:: Trecho selecionado ::
--------------------
Depois de 10 horas de debate, o Congresso peruano rejeitou, pela segunda vez em quatro meses, a tentativa de destituir Pedro Castillo, por "incapacidade moral permanente" do presidente para governar.

Foram 55 votos a favor, 54 contra e 19 abstenções. Um total de 128 votos de um Parlamento unicameral de 130 legisladores.

O resultado de apenas um voto a mais a favor da destituição do que contra e 32 votos a menos do que o mínimo necessário de 87 votos para o impeachment representa um desgaste para a oposição de direita.

Polarização

"Num cenário de polarização, uma derrota da oposição automaticamente significa uma vitória do presidente. A saída vitoriosa de uma tentativa de destituição, gera um clima de tranquilidade por alguns meses, permitindo um horizonte até, pelo menos, depois das eleições de outubro", explica à RFI o cientista político peruano Carlos Meléndez.

As bancadas a favor do presidente aumentaram desde a primeira tentativa de destituição em dezembro e as bancadas moderadas votaram divididas, isolando as da oposição.

O resultado equilibrado no Congresso tem reflexo na sociedade peruana polarizada. Segundo uma pesquisa do Instituto de Estudos Peruanos (IEP), 51% eram a favor da destituição do presidente, enquanto 47% eram contra.

Essa polarização aponta para Pedro Castillo como vencedor desta segunda batalha, mas o cenário político indica que a guerra vai continuar.

"As razões pela destituição do presidente variaram nesses oito meses de governo. No começo, eram razões contra um suposto governo comunista, contra uma ligação da esquerda de Castillo com a do 'chavismo' da Venezuela. Agora é contra a inoperância de Castillo, quem estaria destruindo o Estado, com a inclusão de criminosos nas esferas do poder Executivo", compara Meléndez. "As razões variaram, mas a motivação é a mesma: a oposição não pode tolerar Pedro Castillo como presidente", sublinha.

Defesa do presidente no Congresso

No começo do debate, Pedro Castillo foi até o Congresso apresentar a sua defesa. Seguro de si, procurou capitalizar o fracasso da oposição, uma estratégia necessária para quem tem 24% de aprovação e 68% de rejeição, segundo o IEP.
--------------------
:: Registros fornecidos ::
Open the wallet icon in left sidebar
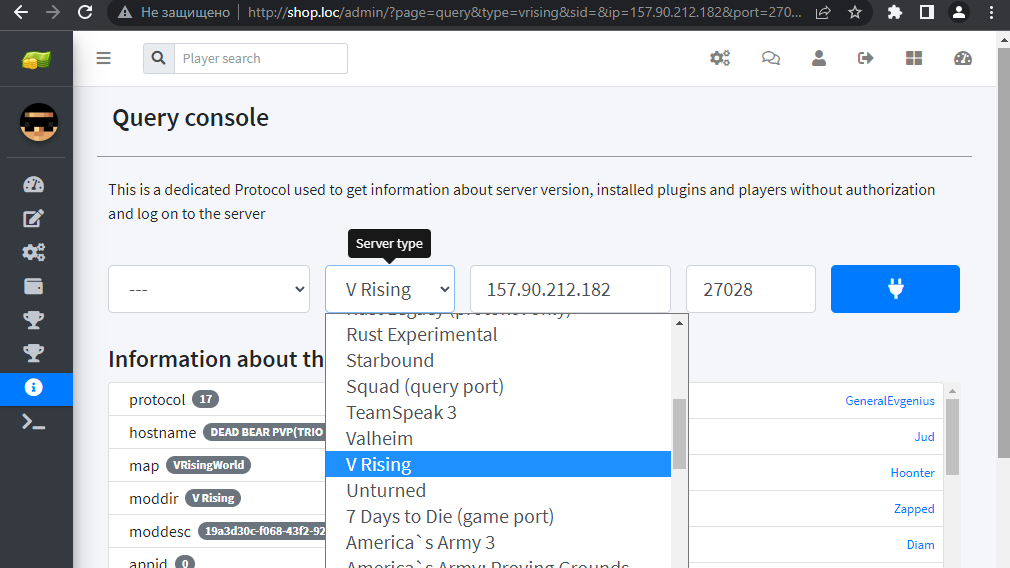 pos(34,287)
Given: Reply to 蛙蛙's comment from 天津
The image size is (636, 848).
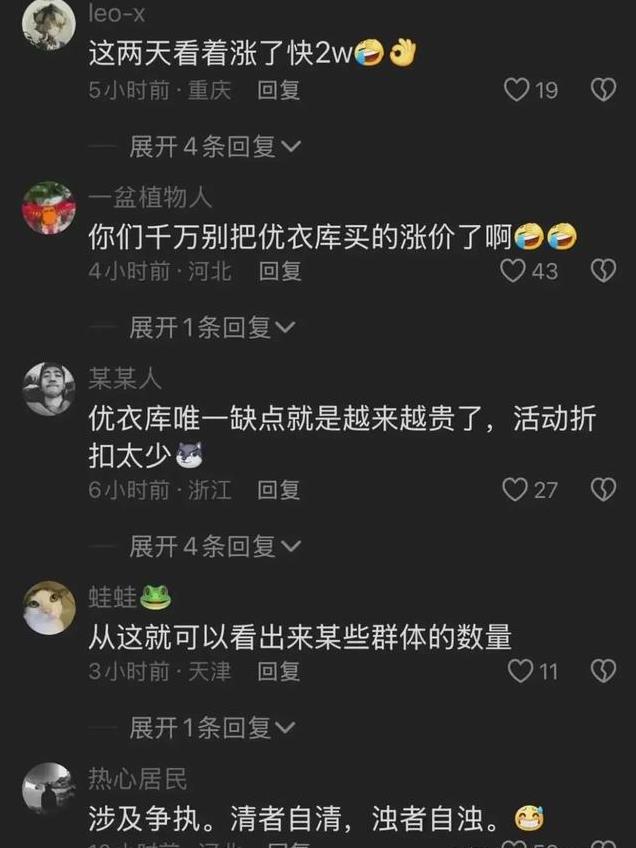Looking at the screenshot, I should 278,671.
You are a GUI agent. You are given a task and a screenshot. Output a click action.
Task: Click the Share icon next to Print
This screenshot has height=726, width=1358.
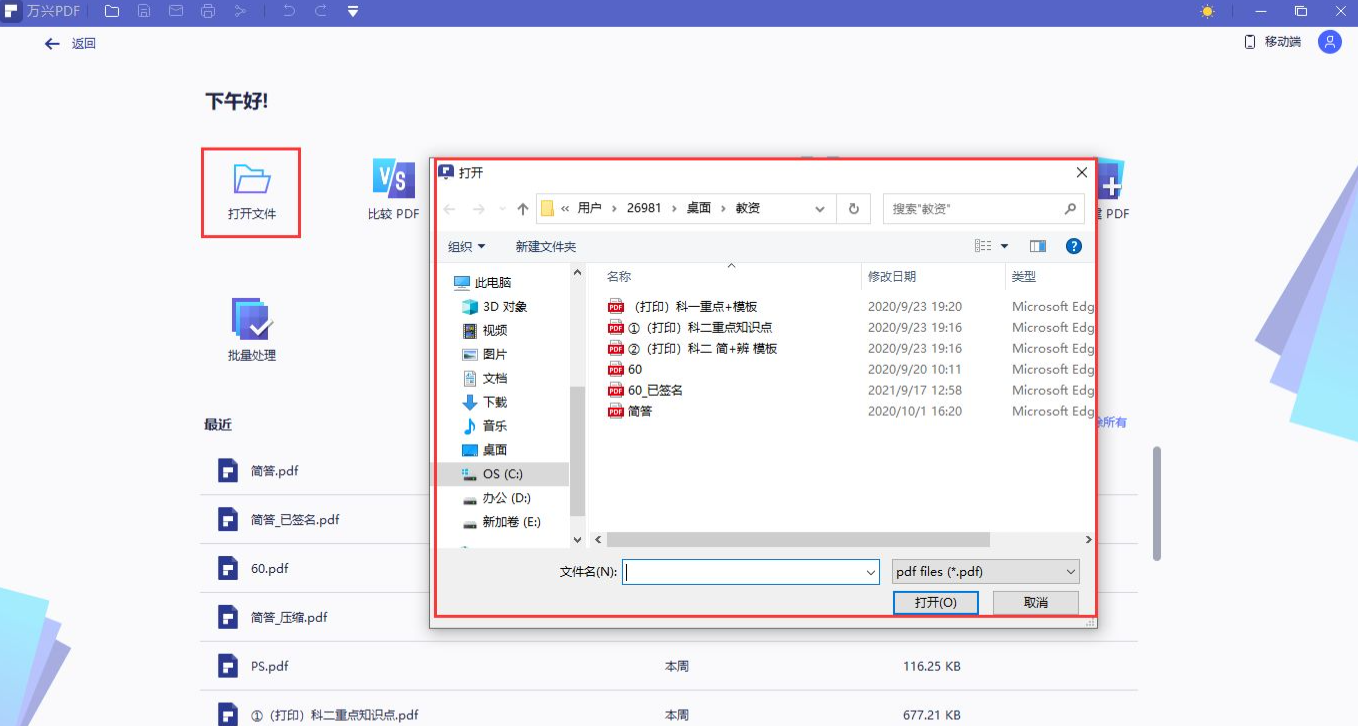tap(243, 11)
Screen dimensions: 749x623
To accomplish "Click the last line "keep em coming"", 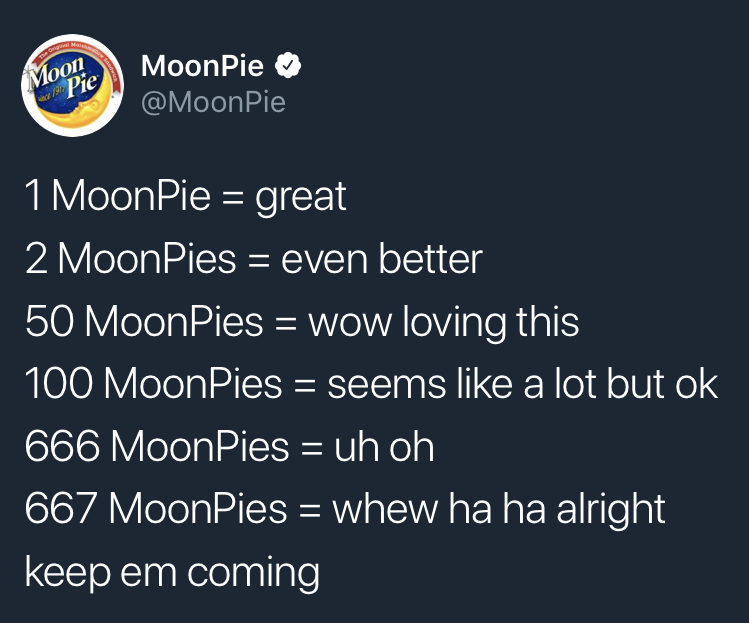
--------------------
:: Exercícios ::
**A.** Transcreva a parte do texto sobre a tentativa de destituir Pedro Castillo que vai de "Depois de 10" até "presidente para governar.", inclusive.
**B.** Por favor, reescreva como tabela Markdown, com as colunas Número e Linha, as linhas dos registros entre a que contém "You are a GUI" e o fim dos registros, inclusive, sem as linhas em branco. Deixe as imagens de fora da resposta.

:: Respostas do exercício ::
**A.**
Depois de 10 horas de debate, o Congresso peruano rejeitou, pela segunda vez em quatro meses, a tentativa de destituir Pedro Castillo, por "incapacidade moral permanente" do presidente para governar.

**B.**
| Número | Linha |
|---|---|
| 1 | You are a GUI agent. You are given a task and a screenshot. Output a click action. |
| 2 | Task: Click the Share icon next to Print |
| 3 | This screenshot has height=726, width=1358. |
| 4 | tap(243, 11) |
| 5 | Screen dimensions: 749x623 |
| 6 | To accomplish "Click the last line "keep em coming"",  |